20170512 Things to note at WMCA Board
Well, well, well. We’ve only bloody gone and got ourselves a Metro Mayor. So, first and foremost: congratulations to Andy Street, who now has one of the most important jobs in politics (note: I am biased, both towards this place and anything that gives us a chance to do things for ourselves, better) for the next three years. For the avoidance of doubt, we are not in the same party, but both appear to like the West Midlands, so perhaps we will find some things in common as we go.
Just in case you live in an area of the region which didn’t get enough leaflets from Mayor Andy Street to redecorate their house, this is what he looks like, presumably saying something about having just won:
I’d call him Mayor Andy, but there are more Metro Mayors called Andy than female Metro Mayors, so that’s not going to work.

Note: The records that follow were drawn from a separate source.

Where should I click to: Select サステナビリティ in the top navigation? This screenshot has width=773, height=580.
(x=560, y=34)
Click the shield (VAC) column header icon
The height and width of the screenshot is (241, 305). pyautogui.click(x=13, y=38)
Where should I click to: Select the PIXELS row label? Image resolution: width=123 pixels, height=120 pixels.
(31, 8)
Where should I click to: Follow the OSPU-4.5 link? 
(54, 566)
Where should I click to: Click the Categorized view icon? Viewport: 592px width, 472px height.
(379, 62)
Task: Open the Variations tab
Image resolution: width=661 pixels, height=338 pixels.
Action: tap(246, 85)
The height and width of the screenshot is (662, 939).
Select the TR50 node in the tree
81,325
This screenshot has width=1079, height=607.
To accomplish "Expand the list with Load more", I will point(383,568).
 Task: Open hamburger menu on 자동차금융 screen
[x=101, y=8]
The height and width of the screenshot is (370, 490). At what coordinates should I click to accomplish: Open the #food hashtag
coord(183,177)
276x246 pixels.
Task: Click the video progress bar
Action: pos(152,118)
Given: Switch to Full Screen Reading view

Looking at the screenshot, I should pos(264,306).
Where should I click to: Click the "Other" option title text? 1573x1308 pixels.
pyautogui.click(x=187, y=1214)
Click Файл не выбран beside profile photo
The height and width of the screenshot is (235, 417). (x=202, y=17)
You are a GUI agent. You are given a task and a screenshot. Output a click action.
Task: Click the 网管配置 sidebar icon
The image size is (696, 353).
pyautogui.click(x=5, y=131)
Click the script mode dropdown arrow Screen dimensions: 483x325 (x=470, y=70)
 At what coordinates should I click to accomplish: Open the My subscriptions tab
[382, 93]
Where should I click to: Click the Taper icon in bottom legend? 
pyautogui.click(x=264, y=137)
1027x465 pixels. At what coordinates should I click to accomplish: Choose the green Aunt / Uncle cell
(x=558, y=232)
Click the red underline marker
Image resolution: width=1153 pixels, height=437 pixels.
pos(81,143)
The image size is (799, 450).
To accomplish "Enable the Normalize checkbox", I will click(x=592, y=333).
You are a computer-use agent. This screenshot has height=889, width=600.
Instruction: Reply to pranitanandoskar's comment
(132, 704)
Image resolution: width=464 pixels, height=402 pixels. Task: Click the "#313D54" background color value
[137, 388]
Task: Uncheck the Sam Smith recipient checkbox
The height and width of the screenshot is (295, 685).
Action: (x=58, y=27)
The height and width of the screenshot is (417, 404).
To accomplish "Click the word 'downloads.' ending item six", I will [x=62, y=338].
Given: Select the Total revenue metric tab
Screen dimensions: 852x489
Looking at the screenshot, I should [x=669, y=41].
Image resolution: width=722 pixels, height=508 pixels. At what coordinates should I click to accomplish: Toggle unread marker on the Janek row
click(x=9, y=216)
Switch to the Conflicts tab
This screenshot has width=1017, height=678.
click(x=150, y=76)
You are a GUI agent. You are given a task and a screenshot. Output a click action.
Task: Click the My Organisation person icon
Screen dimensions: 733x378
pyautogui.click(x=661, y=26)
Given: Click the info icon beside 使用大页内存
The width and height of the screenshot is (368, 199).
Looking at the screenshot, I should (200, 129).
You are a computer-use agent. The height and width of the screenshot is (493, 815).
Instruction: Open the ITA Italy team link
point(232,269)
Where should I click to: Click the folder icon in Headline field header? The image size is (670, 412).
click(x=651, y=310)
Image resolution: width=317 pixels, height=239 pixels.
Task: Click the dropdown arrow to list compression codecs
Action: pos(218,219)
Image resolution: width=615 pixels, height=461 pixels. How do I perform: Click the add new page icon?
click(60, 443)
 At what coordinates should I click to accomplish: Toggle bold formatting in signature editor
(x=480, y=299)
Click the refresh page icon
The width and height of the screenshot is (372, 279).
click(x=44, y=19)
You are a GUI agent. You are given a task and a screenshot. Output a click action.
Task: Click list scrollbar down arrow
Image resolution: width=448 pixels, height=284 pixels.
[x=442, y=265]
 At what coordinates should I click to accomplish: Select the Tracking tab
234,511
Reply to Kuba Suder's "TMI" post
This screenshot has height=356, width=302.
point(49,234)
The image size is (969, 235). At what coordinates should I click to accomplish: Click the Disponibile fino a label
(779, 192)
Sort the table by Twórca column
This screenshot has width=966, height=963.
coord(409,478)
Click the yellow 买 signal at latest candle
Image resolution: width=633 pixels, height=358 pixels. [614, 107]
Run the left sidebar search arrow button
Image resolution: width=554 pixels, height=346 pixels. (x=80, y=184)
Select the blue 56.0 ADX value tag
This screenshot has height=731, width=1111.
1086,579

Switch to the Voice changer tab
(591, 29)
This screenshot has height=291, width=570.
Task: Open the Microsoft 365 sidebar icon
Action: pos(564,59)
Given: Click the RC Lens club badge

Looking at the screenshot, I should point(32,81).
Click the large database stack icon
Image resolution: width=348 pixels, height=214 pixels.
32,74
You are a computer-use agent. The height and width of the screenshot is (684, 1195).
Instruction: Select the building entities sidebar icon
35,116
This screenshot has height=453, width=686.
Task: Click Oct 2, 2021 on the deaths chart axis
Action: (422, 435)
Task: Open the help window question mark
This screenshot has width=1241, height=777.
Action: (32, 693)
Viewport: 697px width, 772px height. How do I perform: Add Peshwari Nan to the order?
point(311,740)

Obviously, this changes things a bit. The West Midlands Combined Authority (WMCA), under the collective leadership of the region’s council Leaders, officers, businesses, trade unions, universities, third sector, and any other fine groups that I may have forgotten, has already developed plans and Commissions in line with the first devolution deal. But now, Mayor Andy Street has his own plan to deliver, and we already have a sense of his priorities for the first 100 days. While I daresay he can achieve some of it with a spring in his step and a firm handshake (not least because not everything in the Renewal Plan is measurable), other elements — as he well knows — will require collaboration with all of the partners above, including Labour council leaders, six of whom will be in his Cabinet.
All of which is to say, these summaries will have to have cognisance of Mayor Andy Street’s plans, inasmuch as they may diverge or add to existing WMCA plans.
OK, right — to the main event.
Investment Board Minutes — February 27th, 2017
Having spent a few hours trying to finish a blog on how the WMCA is funded (it’s substantially written, I just need to get a clever person to check it), the reference to the potential use of the Collective Investment Fund (now £60m invested by each of the Constituent Authorities except Sandwell, to accompany the Land Remediation Fund) to unlock two brownfield development schemes, jumped out at me. How the CIF is used will be interesting, as it is intended that this should be paid back after ten years.
Anyway, this is the outline of what was agreed on that item:
If you have read Mayor Andy Street’s Renewal Plan, you will see that this is in line with the ‘Brownfield First’ promise (p17). Ultimately, as anyone who can do Maths and Physics will tell you, there is no meeting our housing needs without building on the Green Belt as well. Try to look surprised.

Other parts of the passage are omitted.